The cost of building a controversial 23-story apartment tower on Buffalo’s Outer Harbor may have soared to as high as $85 million, according to documents filed in state Supreme Court for a pending lawsuit.
The increased estimate for construction costs on Gerald Buchheit’s Queen City Landing represents a 42 percent hike in the price tag from what was previously stated by the Orchard Park developer and his team.
That prior $60 million value remains the low end of a range that Buchheit cited in an Aug. 12 affidavit submitted to the court. The affidavit was among documents Buchheit’s attorneys filed in opposition to a pair of lawsuits by four individual project critics and Buffalo Niagara Riverkeeper.
Buchheit did not explain in the filing how the potential costs had escalated. But spokesman Phil Pantano explained that the range anticipates any changes to the schedule, increases in material costs, and “any potential enhancements and further private investment we would make in order to make Queen City Landing the signature project we envision it to be.”
Buchheit, who has owned the 20-acre peninsula at 975 Furhmann Boulevard since November 2007, wants to demolish the six-story refrigerated warehouse known as the Freezer Queen building and replace it with his new 370,000-square-foot project. Plans call for 197 one- and two-bedroom apartments, two restaurants, a three-story parking ramp and multiple tenant and recreational features.
A prior proposal envisioned reusing the Freezer Queen, adding a couple of floors with penthouse units, and creating 120 luxury units. That concept would have cost about $40 million and was met with more local support. But Buchheit said it proved unworkable because of the condition of the building, the presence of asbestos and the risk of basement flooding.
The developer changed direction to the current project, but spent weeks overcoming vehement opposition from a group of vocal opponents, who cited environmental, historic preservation and other arguments in a bid to stop the effort. Ultimately, the city Planning Board and Common Council each approved the project, prompting the two lawsuits.

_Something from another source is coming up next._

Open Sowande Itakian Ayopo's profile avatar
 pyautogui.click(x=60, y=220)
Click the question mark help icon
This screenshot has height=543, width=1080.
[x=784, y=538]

The litigation seeks an injunction to block the waterfront project by preventing demolition and construction work, but Buchheit responded that such action would cause “substantial economic harm” to him by driving up both financing and construction costs even further. Specifically, he said that a delay in financing $75 million over 30 years would cost $11,000 per month or $131,000 per year for every quarter-point hike in interest rates – which the Federal Reserve might approve in the second half of the year. And the costs of labor, materials, overhead and other construction factors could increase between $87,500 and $124,000 per month, based on an evaluation by construction consultant Baer & Associates LLC.
A hearing on the two lawsuits is scheduled before Justice Donna M. Siwek on Sept. 9.
Meanwhile, the asbestos cleanup of the existing building, which was permitted by the judge and started in early July, continues as planned, spokesman Phil Pantano said Thursday.
That work is expected to wrap up before Labor Day, with demolition of the six-story Freezer Queen to begin shortly afterwards, barring any schedule changes or court action. Crews will finish taking the building down by yearend, at which point construction on the new project can begin, Pantano said.